Text and item location records:
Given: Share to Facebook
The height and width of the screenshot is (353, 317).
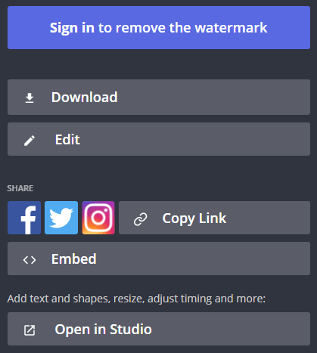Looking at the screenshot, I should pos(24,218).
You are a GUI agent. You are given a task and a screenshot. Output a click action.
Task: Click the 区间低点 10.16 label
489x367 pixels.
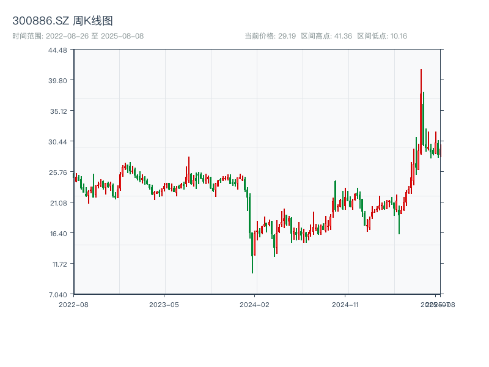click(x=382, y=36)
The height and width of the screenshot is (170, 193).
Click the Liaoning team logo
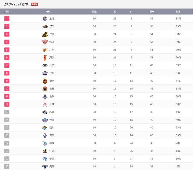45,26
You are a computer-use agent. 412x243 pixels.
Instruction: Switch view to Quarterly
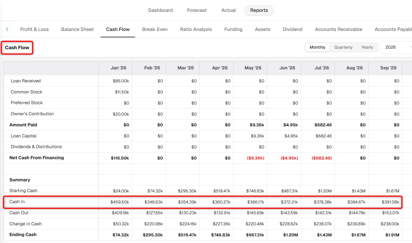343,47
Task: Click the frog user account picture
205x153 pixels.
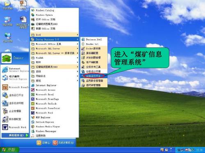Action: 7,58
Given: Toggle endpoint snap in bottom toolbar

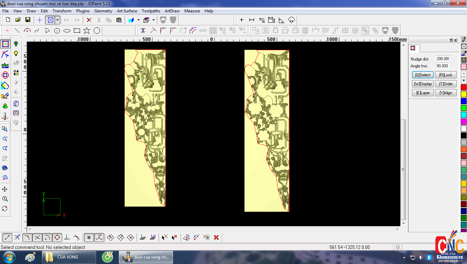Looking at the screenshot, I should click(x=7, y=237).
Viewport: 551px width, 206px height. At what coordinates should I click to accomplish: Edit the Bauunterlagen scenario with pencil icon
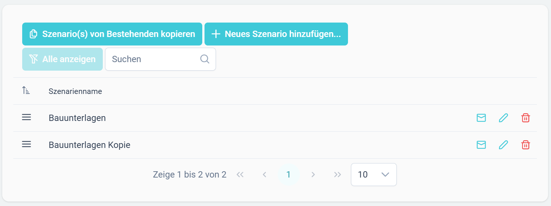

DO THIS
Copy every record above word for word, leaving out the pictures.

ANSWER TO THE TASK
Given: Share to Facebook
The height and width of the screenshot is (353, 317).
Looking at the screenshot, I should pos(24,218).
You are a GUI agent. You are given a task and a screenshot. Output a click action.
Task: Click the 区间低点 10.16 label
489x367 pixels.
click(x=382, y=36)
The height and width of the screenshot is (170, 193).
Click the Liaoning team logo
45,26
You are a computer-use agent. 412x243 pixels.
Instruction: Switch view to Quarterly
343,47
Task: Click the frog user account picture
205x153 pixels.
Action: 7,58
Given: Toggle endpoint snap in bottom toolbar

Looking at the screenshot, I should click(x=7, y=237).
Viewport: 551px width, 206px height. At what coordinates should I click to accomplish: Edit the Bauunterlagen scenario with pencil icon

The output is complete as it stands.